[Stored records]
------------------------

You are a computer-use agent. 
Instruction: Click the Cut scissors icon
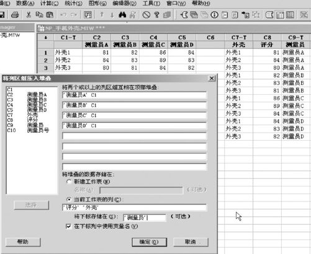[29, 15]
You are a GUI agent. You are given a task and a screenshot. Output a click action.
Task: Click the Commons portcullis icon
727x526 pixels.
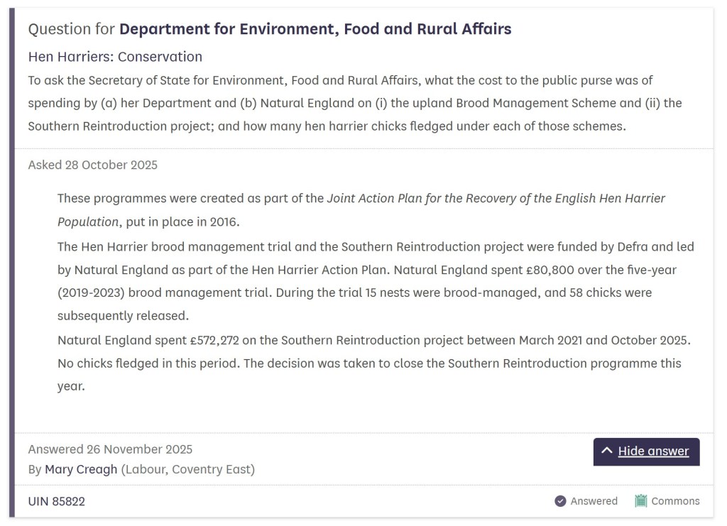pos(641,501)
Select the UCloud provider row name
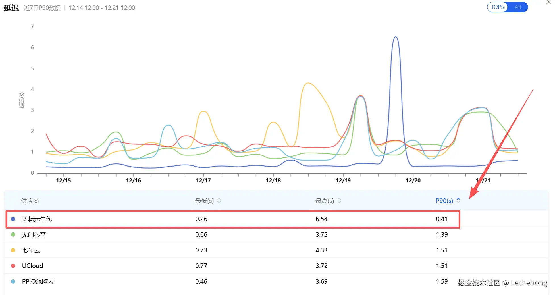Viewport: 555px width, 295px height. (33, 266)
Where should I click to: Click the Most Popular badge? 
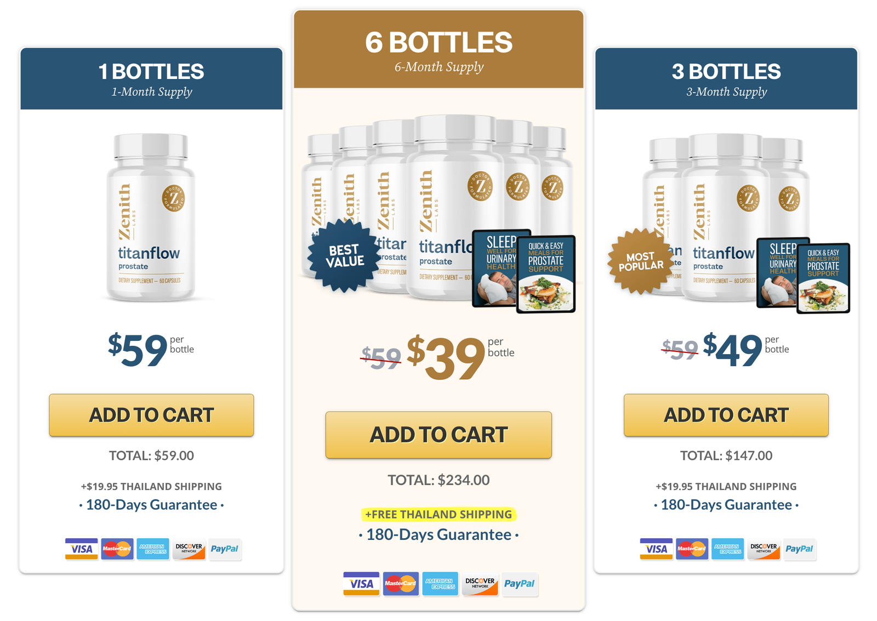coord(640,261)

------------------------

### Work to be completed
With the pictures left out, give again exactly the lines from the one that contains "You are a GUI" through the final line of the data above.

### Answer box
You are a GUI agent. You are given a task and a screenshot. Output a click action.
Task: Click the Commons portcullis icon
727x526 pixels.
pos(641,501)
Select the UCloud provider row name
Viewport: 555px width, 295px height. (33, 266)
Where should I click to: Click the Most Popular badge? 
coord(640,261)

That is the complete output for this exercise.